Na James Ensor krijgt ook Léon Spilliaert een retrospectieve in de Royal Academy. Vallen ook de Britten voor zijn melancholische zelfportretten, marines en vissersvrouwen?
Drie jaar geleden liep in de Londense Royal Academy een soloshow van James Ensor, gecureerd door de Belgische hedendaagse kunstenaar Luc Tuymans. Voor het Britse publiek was zijn macabere, extraverte werk vol humor en spot een revelatie. Dit voorjaar krijgt die veel introvertere Oostendse meester, Léon Spilliaert, een overzichtstentoonstelling op dezelfde plek. Dat belooft een nog grotere ontdekking te worden. Spilliaert (1881-1946) is internationaal nog minder bekend dan Ensor, en zijn marktwaarde ligt ook een stuk lager. Ensors recordprijs op een veiling is momenteel 7,4 miljoen euro, topwerk van Spilliaert haalt niet eens 1 miljoen euro. Die relatief lage prijzen zeggen niets over het belang van Spilliaerts oeuvre, wel over zijn status als internationaal ondergewaardeerde artiest. Spilliaert was een schakelfiguur tussen het symbolisme en het expressionisme.

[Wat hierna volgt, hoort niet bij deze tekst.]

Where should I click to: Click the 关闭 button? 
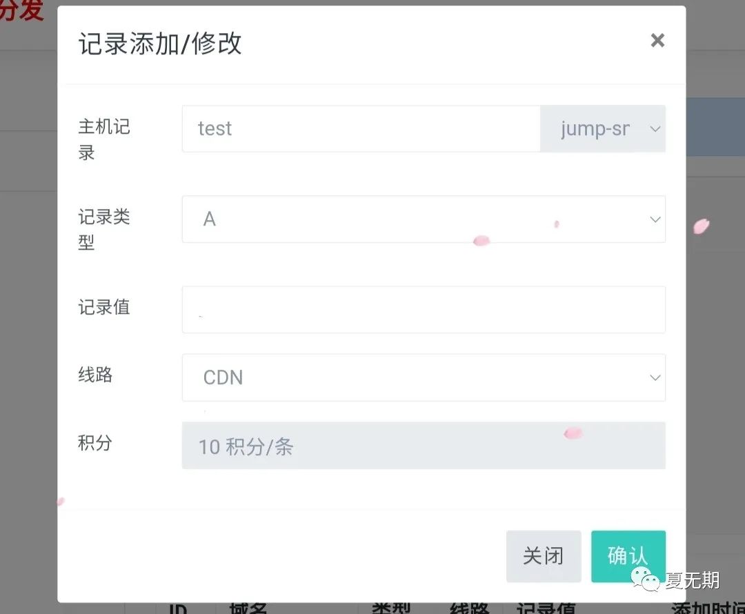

Zijn werk leunt aan bij dat van Edvard Munch en Odilon Redon, maar heeft ook iets radicaal moderns. Zijn nachtelijke dijkscènes, dramatische zelfportretten, verlaten stranden, ingetogen baadsters of afwezige vissersvrouwen zijn doordrongen van een herkenbaar soort melancholie, die soms zelfs neigt naar angst of eenzaamheid. Royal Academy brengt de eerste monografische expo ooit rond Spilliaert in het Verenigd Koninkrijk. Daarna reist de expo door naar Musée d’Orsay, dat enkele belangrijke bruiklenen leverde.
Léon Spilliaert, vanaf 23 februari tot 25 mei in de Royal Academy of Arts in Londen.